Il y a un film de Cavalier que j'utilise partout où je dois parler de cinéma, que ce soit à l'écrit ou à l'oral : La repasseuse. Ce petit morceau de pellicule contient selon moi à peu près l'essence du cinéma, sa force, ses formes et ses contours.

Tailler dans le blanc, tirer des formes d'un bloc lisse, c'est tout l'art du sculpteur. Cavalier artisan de cinéma est un sculpteur. Mais ses formes et ses courbes ne portent pas les balafres du burin, au contraire il ne demeure plus sur ses visages, ses murs, ses objets, ses animaux, que la caresse du pinceau.

Je voudrais savoir dire la douceur de Thérèse, mais c'est aussi difficile que de parler des globes de marbre qui font l'oeil d'une femme taillée par Claudel. Lisse et blanche, la pierre est encore dense d'une humanité qui se refuse aux mots. Je dirais seulement que des objets, des mains, des visages, tour à tour, cinématographiés, c'est-à-dire pris dans le filet intransigeant du mouvement, enfermés dans l'immobilité du cadre, les sourires qu'on ne peut que voir, les lacets qu'on voudrait refaire, les mains imposant leurs errements sans but, sont autant d'éléments d'une vie profonde, miraculeuse, grandiose et minuscule à la fois.

CONSIGNE. Dans l'extrait de page, relevez tous les adjectifs qui qualifient « une vie » dans la dernière phrase.

DONNÉES FOURNIES.

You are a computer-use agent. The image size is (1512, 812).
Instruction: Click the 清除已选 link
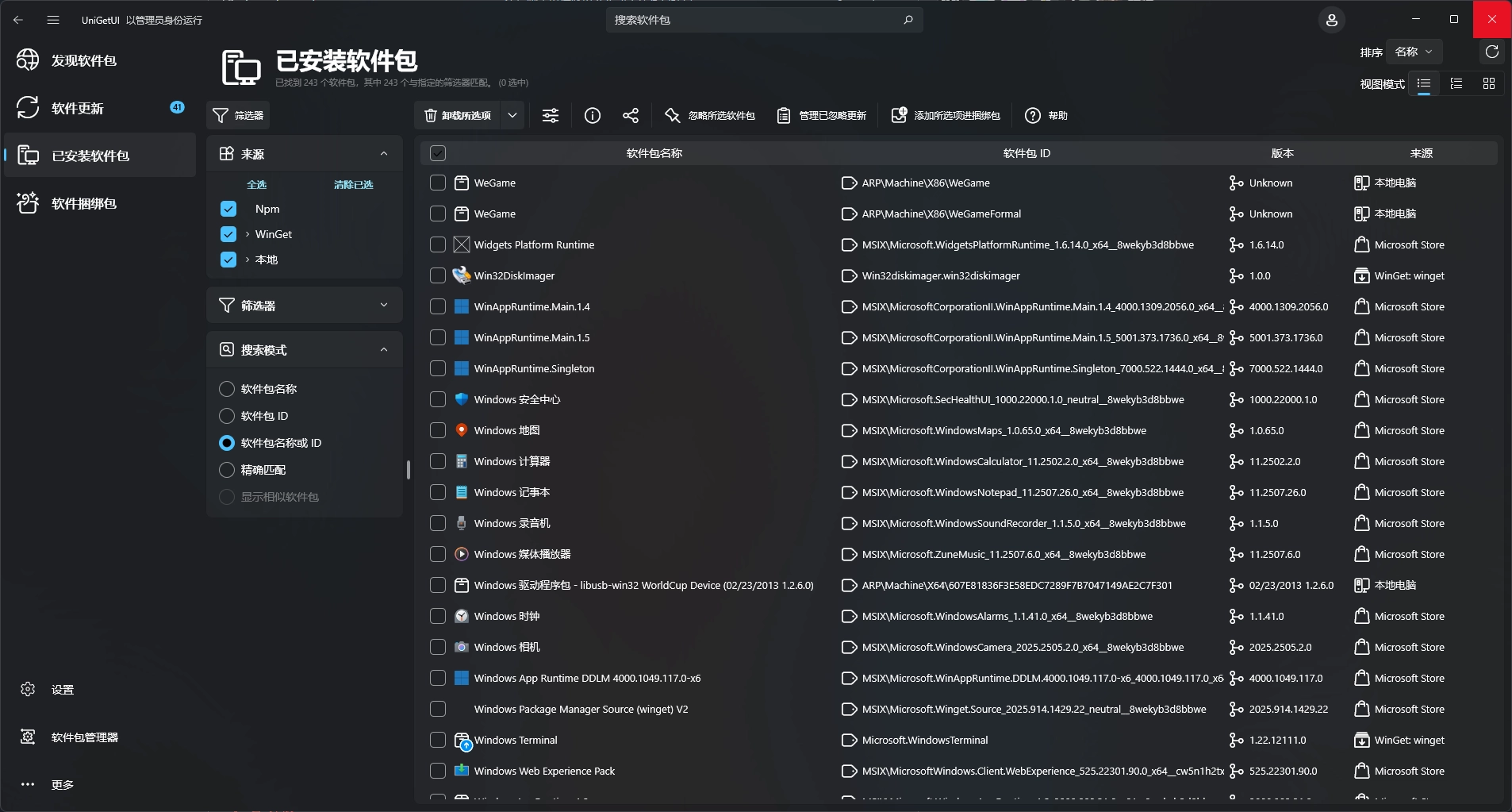coord(353,184)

RÉPONSE COMPLÈTE. profonde, miraculeuse, grandiose, minuscule